== INFORMATION GIVEN ==
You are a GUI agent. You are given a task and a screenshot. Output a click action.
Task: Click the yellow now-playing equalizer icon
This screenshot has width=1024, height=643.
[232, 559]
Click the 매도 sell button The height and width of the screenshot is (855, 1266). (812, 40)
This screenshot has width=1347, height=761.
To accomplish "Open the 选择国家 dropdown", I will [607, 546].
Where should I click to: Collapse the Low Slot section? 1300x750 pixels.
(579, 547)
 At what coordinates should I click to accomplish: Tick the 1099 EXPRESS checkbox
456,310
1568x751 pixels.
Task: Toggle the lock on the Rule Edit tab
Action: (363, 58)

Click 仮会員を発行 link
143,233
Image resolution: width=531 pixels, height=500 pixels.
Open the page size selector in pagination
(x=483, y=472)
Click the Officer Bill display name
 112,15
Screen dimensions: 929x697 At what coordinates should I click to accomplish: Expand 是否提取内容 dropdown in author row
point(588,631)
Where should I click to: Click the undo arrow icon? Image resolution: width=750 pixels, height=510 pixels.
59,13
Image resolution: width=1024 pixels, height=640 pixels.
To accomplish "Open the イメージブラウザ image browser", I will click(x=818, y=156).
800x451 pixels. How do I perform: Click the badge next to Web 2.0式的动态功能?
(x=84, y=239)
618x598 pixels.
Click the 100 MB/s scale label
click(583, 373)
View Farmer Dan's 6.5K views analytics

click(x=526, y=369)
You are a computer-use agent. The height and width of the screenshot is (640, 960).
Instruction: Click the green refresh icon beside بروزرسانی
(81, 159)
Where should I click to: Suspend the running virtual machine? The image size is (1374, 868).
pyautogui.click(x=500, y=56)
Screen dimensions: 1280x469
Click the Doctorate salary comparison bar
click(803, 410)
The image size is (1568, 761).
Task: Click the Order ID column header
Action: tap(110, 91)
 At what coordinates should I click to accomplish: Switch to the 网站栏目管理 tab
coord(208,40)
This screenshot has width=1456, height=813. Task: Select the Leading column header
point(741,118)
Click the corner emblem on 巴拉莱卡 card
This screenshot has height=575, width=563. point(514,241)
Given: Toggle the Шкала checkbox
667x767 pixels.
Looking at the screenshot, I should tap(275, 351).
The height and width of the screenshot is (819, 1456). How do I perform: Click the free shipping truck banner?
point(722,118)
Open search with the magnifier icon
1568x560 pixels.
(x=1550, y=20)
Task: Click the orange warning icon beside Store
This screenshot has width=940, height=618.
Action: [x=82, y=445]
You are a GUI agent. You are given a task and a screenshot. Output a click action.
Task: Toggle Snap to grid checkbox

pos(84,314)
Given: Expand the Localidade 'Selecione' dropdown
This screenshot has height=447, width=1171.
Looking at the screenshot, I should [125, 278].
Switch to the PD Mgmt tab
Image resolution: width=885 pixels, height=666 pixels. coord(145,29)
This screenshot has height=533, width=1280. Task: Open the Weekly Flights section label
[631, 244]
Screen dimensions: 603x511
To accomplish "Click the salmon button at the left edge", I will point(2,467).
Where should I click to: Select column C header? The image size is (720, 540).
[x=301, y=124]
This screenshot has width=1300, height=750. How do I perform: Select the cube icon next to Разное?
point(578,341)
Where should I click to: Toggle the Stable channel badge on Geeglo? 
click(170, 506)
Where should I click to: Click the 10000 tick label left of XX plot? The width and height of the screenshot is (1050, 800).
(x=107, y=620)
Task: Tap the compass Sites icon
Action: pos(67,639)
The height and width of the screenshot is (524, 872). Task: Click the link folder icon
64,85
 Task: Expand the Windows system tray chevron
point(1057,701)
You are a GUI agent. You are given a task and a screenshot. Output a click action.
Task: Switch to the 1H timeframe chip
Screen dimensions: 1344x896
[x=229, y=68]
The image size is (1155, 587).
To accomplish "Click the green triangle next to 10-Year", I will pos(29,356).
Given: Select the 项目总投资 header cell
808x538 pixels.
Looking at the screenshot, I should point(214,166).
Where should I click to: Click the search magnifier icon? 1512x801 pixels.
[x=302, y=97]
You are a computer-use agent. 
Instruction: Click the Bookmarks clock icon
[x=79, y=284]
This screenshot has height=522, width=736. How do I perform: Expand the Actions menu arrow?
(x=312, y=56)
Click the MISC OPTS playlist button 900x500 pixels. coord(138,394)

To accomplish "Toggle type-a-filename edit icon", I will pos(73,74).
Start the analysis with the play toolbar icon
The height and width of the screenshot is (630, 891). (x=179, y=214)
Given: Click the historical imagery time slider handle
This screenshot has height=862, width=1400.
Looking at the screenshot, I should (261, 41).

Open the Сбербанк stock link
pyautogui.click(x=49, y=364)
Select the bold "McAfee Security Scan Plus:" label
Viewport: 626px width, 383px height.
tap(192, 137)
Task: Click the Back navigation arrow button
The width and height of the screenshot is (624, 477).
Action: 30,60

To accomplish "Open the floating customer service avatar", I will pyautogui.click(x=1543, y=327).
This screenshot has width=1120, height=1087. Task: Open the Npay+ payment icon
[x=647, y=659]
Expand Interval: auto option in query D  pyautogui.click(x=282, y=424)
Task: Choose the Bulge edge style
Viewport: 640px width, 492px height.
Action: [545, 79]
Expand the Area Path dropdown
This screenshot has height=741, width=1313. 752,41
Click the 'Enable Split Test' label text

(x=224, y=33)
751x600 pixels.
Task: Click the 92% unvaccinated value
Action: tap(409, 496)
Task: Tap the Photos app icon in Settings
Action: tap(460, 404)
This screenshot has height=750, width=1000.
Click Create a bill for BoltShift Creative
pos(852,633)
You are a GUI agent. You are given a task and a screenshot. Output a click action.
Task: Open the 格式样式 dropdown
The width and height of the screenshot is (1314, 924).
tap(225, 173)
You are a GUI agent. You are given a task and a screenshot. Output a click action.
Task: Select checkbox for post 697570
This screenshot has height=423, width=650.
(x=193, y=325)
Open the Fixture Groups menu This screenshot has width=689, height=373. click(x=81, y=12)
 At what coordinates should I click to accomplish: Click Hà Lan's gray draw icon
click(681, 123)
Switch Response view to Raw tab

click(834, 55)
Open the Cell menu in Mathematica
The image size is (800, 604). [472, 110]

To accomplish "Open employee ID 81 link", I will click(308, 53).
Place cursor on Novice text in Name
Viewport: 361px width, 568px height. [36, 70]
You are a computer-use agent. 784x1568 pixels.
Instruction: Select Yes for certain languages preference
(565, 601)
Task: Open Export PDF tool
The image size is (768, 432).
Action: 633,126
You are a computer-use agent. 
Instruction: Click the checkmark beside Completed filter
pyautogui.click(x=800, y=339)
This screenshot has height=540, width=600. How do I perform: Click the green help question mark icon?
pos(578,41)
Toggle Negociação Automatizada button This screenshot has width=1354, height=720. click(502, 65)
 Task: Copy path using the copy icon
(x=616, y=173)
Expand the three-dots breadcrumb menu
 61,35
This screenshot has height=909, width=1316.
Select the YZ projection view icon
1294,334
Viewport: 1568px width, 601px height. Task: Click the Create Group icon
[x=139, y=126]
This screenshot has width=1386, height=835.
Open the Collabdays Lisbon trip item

== PROBLEM TO SOLVE ==
Return each line from the items above that contains the word "left".

== THE RESULT ==
To accomplish "Click the salmon button at the left edge", I will point(2,467).
Where should I click to: Click the 10000 tick label left of XX plot? The width and height of the screenshot is (1050, 800).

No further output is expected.